- Born: December 26, 1923 Rhein, Saskatchewan, Canada
- Died: April 12, 2010 (aged 86) Winnipeg, Manitoba, Canada
- Occupation: Former Artistic Director of Royal Ballet of Canada
- Years active: 1958–1988
- Height: 6 ft (1.8 m)
- Career
- Former groups: Winnipeg Ballet
- Dances: Spohr Gala

= Arnold Spohr =

Canadian ballet dancer, choreographer and artistic director

Arnold Theodore Spohr, (December 23, 1923 – April 12, 2010) was a Canadian ballet dancer, choreographer, and artistic director.
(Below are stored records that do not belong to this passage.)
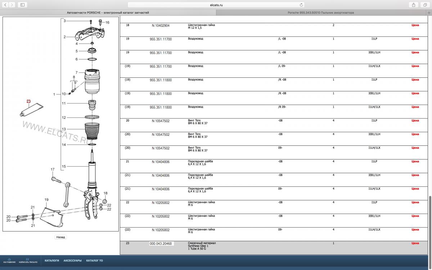The image size is (432, 270).
Task: Open the КАТАЛОГИ menu item
Action: pyautogui.click(x=52, y=260)
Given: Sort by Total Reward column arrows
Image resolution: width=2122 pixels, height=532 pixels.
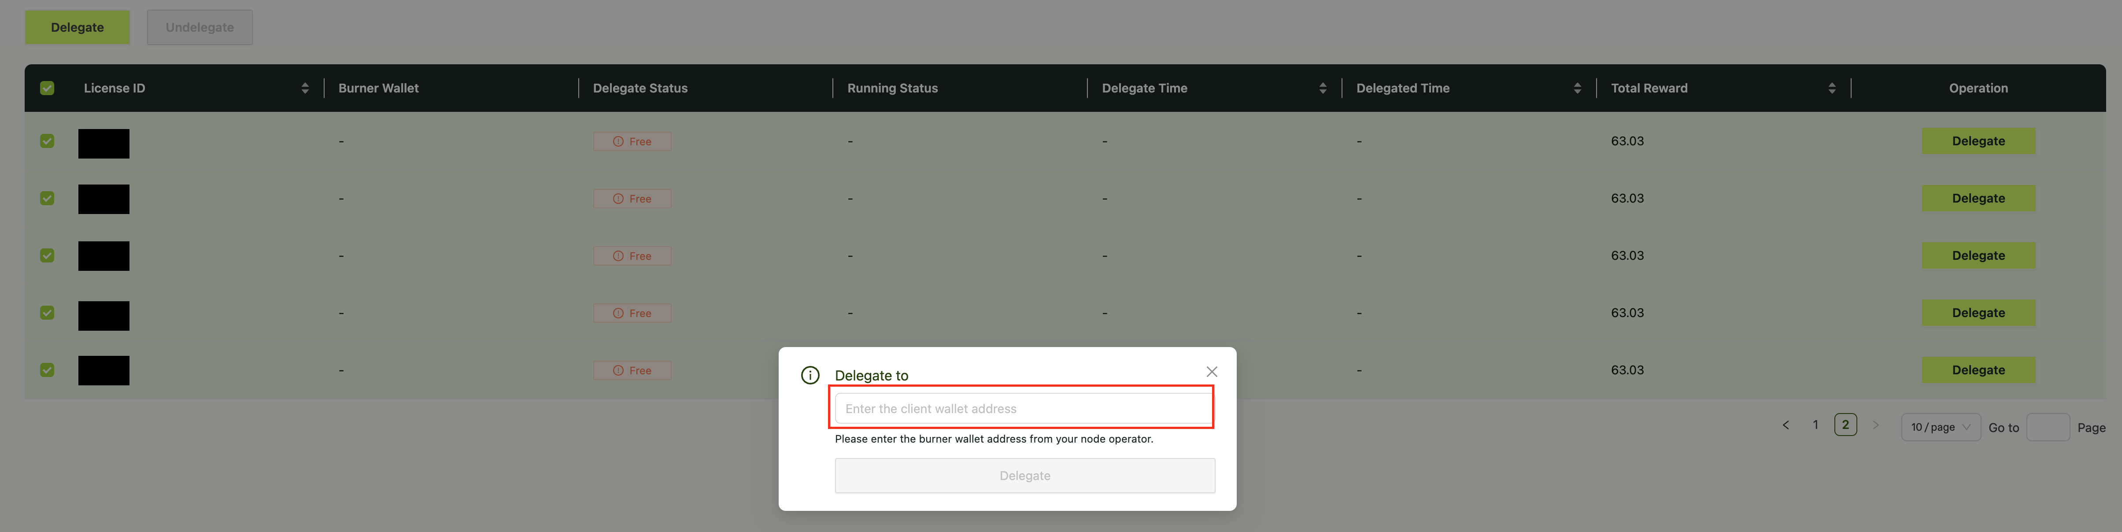Looking at the screenshot, I should pyautogui.click(x=1831, y=88).
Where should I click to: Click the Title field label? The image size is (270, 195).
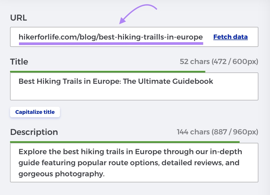[19, 62]
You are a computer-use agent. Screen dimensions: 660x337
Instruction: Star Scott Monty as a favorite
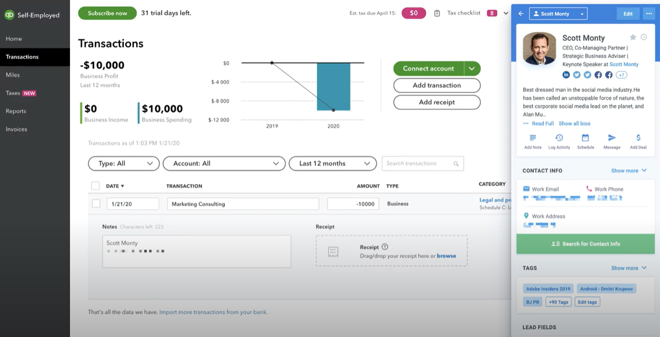click(x=633, y=37)
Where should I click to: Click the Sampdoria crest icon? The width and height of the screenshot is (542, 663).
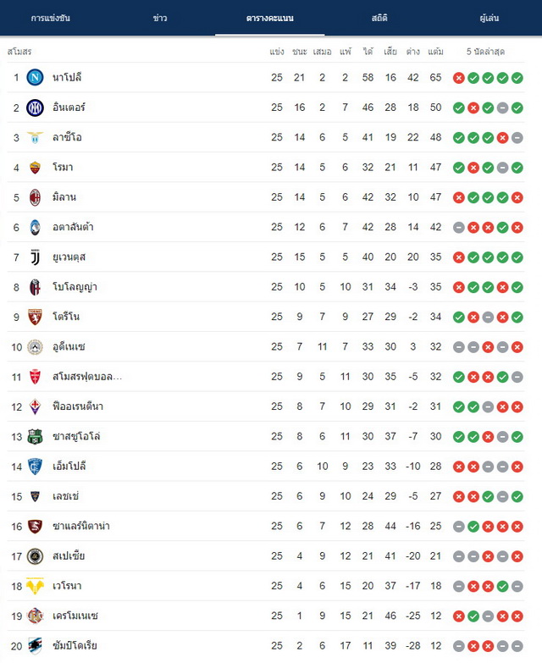[35, 646]
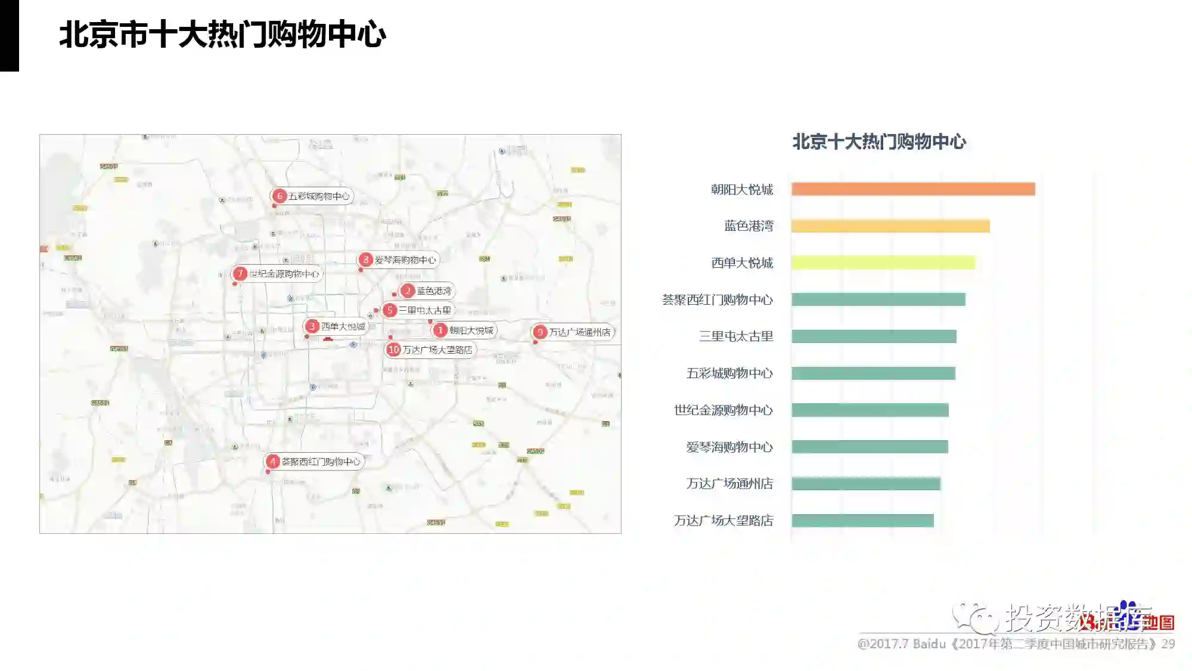Click map marker 4 荟聚西红门购物中心
The image size is (1192, 671).
point(272,461)
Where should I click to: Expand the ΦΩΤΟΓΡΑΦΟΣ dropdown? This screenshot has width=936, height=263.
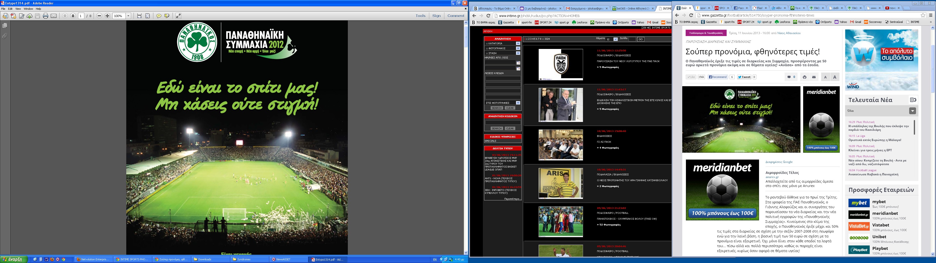tap(518, 48)
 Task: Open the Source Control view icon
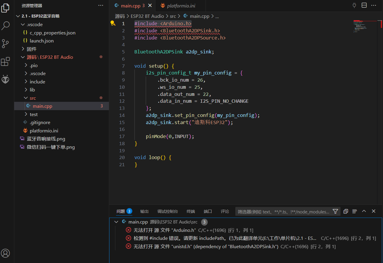[x=6, y=44]
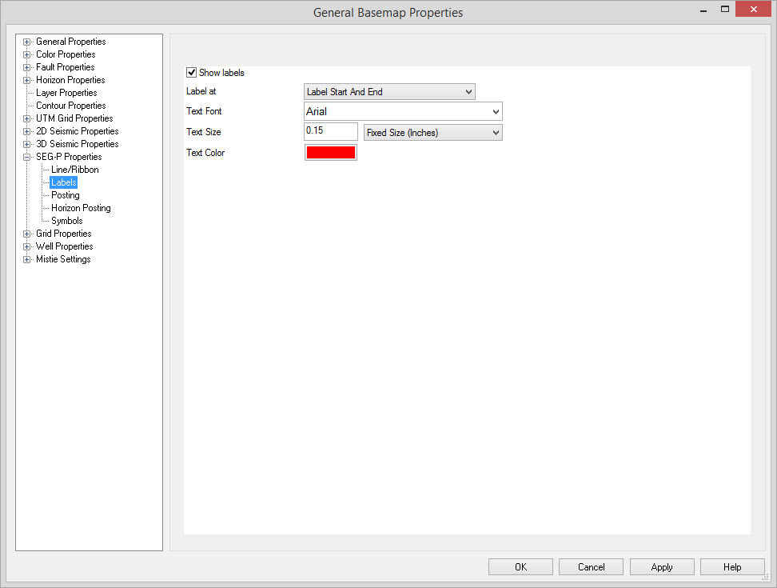Click the Text Size input field
The height and width of the screenshot is (588, 777).
(x=330, y=131)
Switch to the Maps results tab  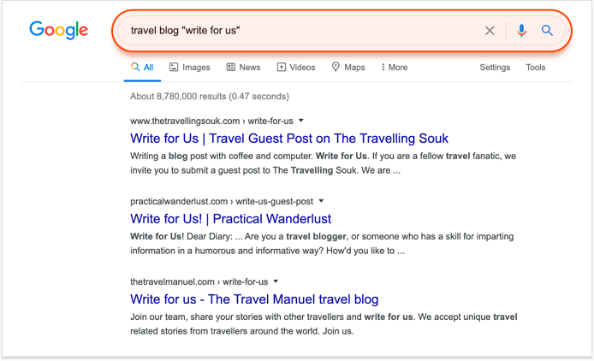[348, 68]
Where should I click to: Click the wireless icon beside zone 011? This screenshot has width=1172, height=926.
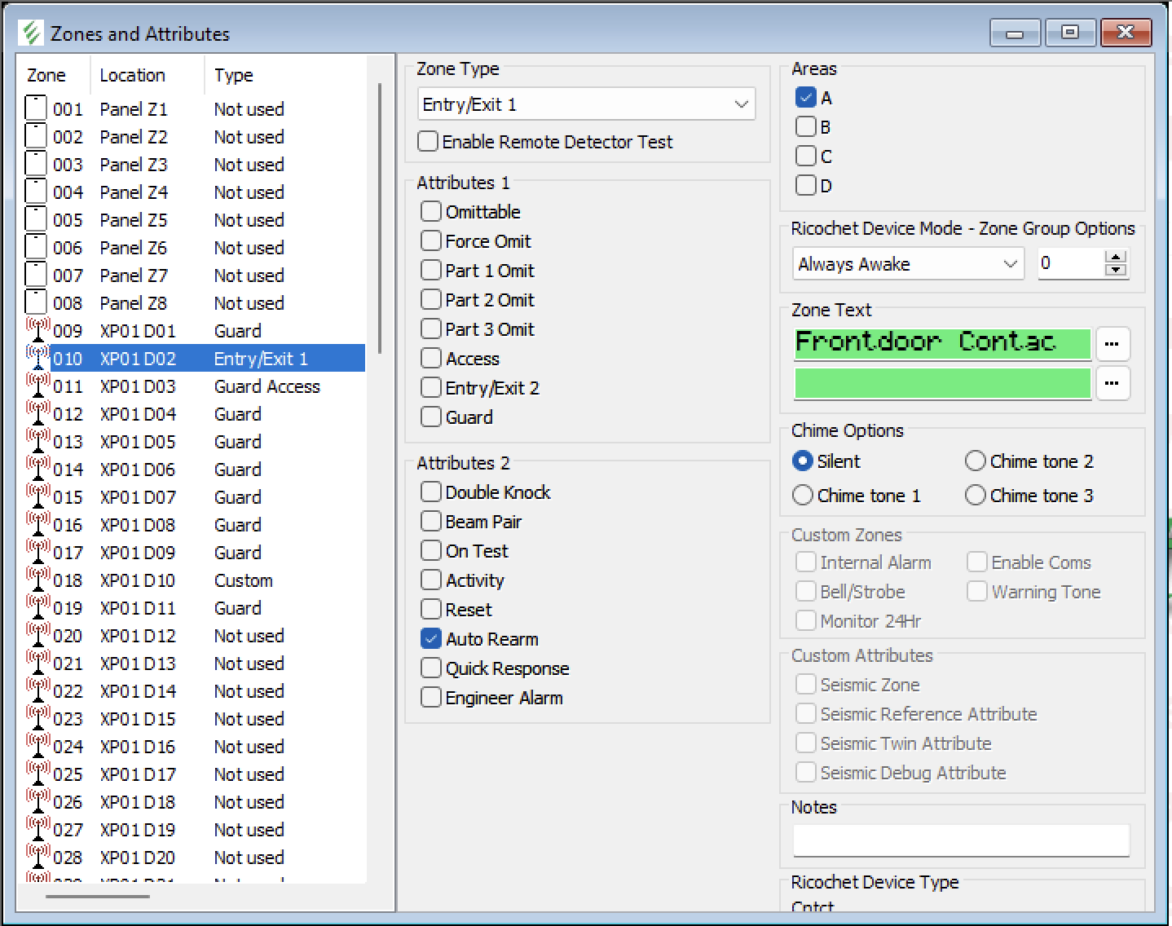37,386
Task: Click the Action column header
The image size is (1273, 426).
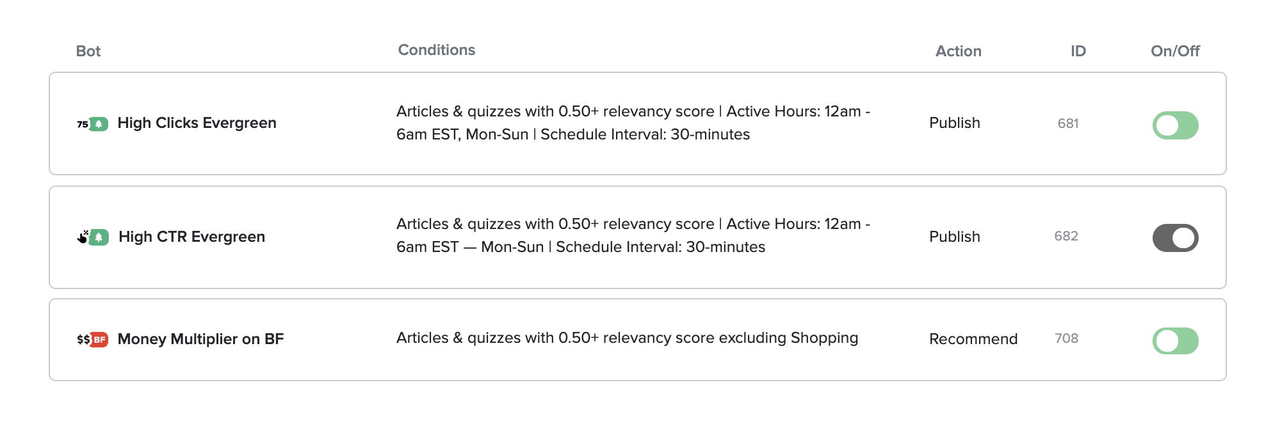Action: (958, 51)
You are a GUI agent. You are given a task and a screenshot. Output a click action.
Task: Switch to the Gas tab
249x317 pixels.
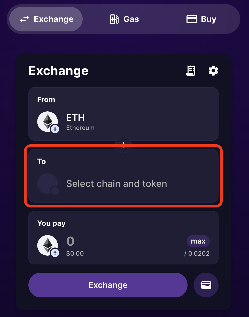tap(131, 19)
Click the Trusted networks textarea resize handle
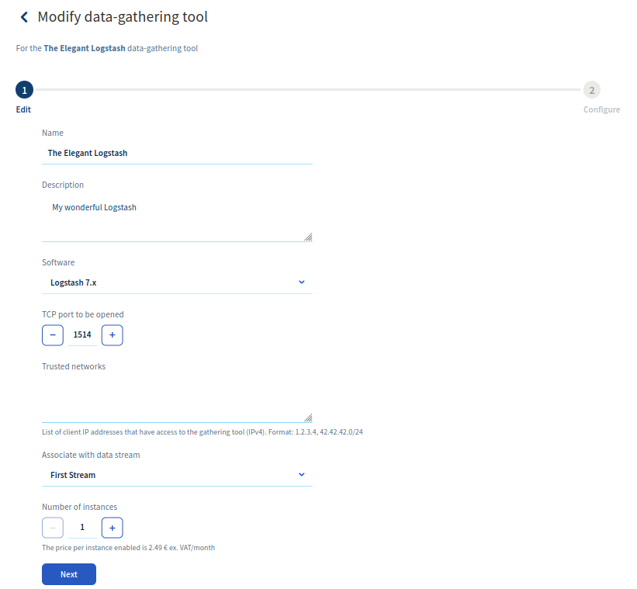Image resolution: width=637 pixels, height=589 pixels. coord(308,417)
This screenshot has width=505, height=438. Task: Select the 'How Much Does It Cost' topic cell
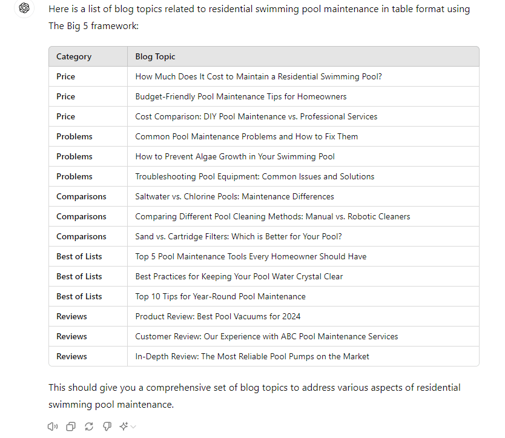tap(259, 76)
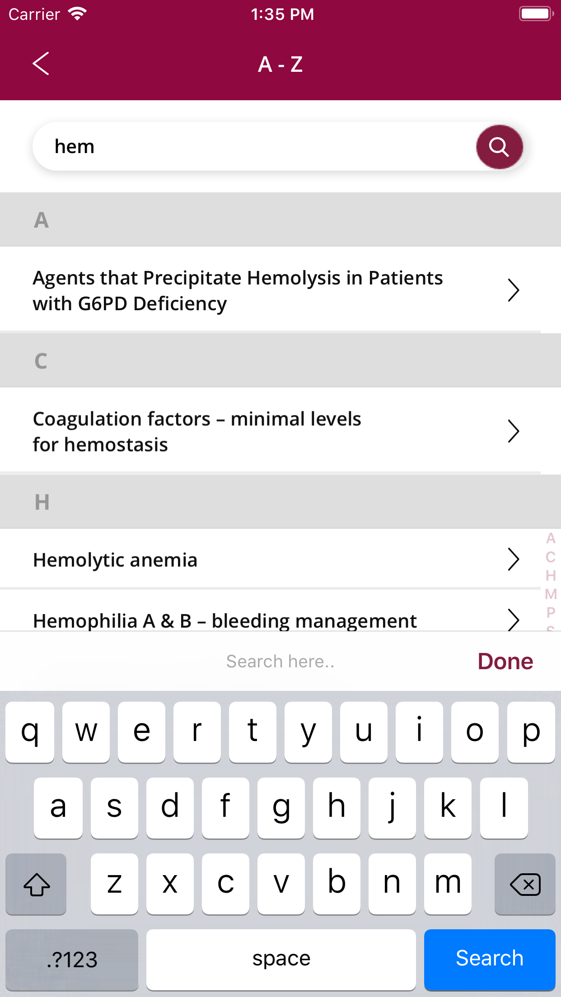Screen dimensions: 561x997
Task: Open chevron beside Hemophilia A & B
Action: click(x=513, y=619)
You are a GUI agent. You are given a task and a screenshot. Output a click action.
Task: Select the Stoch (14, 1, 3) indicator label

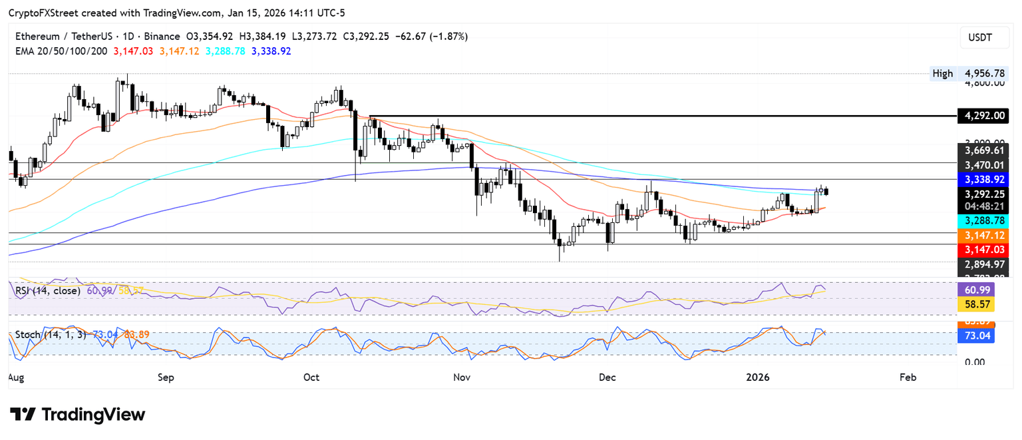49,334
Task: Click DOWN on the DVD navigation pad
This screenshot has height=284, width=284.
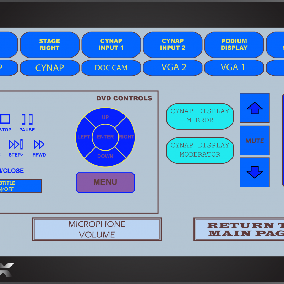Action: coord(105,156)
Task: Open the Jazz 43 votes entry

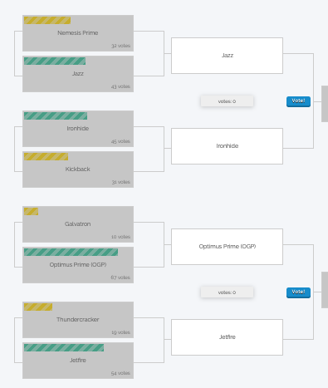Action: [x=78, y=74]
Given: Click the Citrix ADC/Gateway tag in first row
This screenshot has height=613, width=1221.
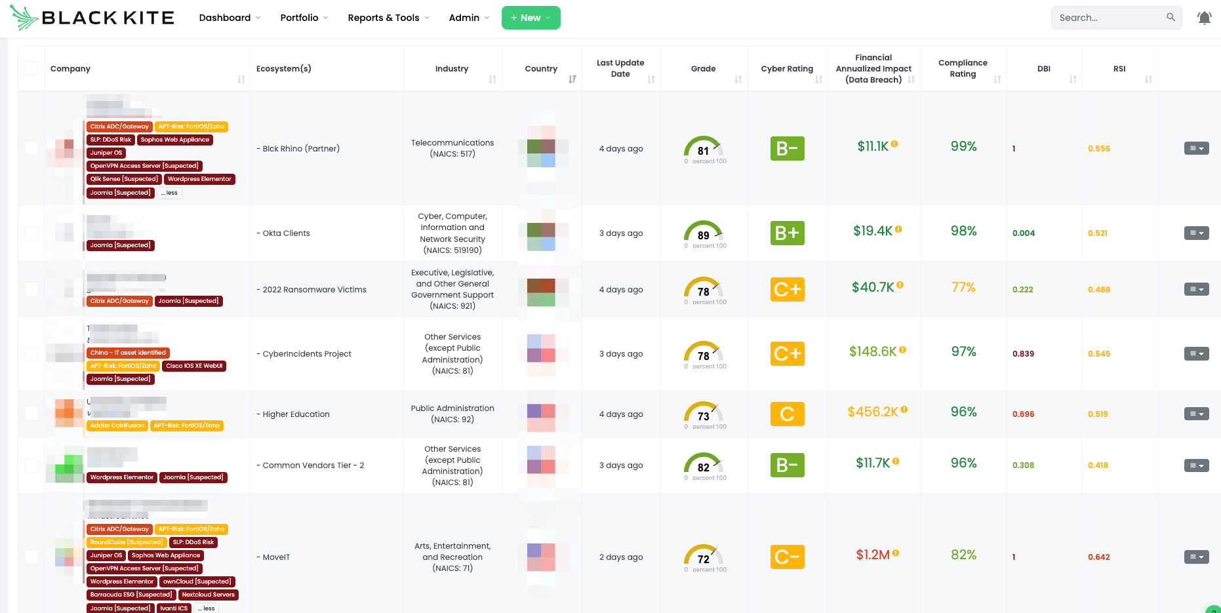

Spohr was born in Rhein, Saskatchewan. From 1945 to 1954, he danced with the Royal Winnipeg Ballet, and was the artistic director of the company from 1958 to 1988, during which time he brought the company to international fame.

In 1970, he was made an Officer of the Order of Canada and was promoted to Companion in 2003. In 2000, he was awarded the Order of Manitoba. In 1998, Spohr received the Governor General's Performing Arts Award, Canada's highest honour in the performing arts, for his lifetime contribution to dance.

Spohr died on April 12, 2010, of chronic kidney disease in a Winnipeg long-term care centre at the age of 86.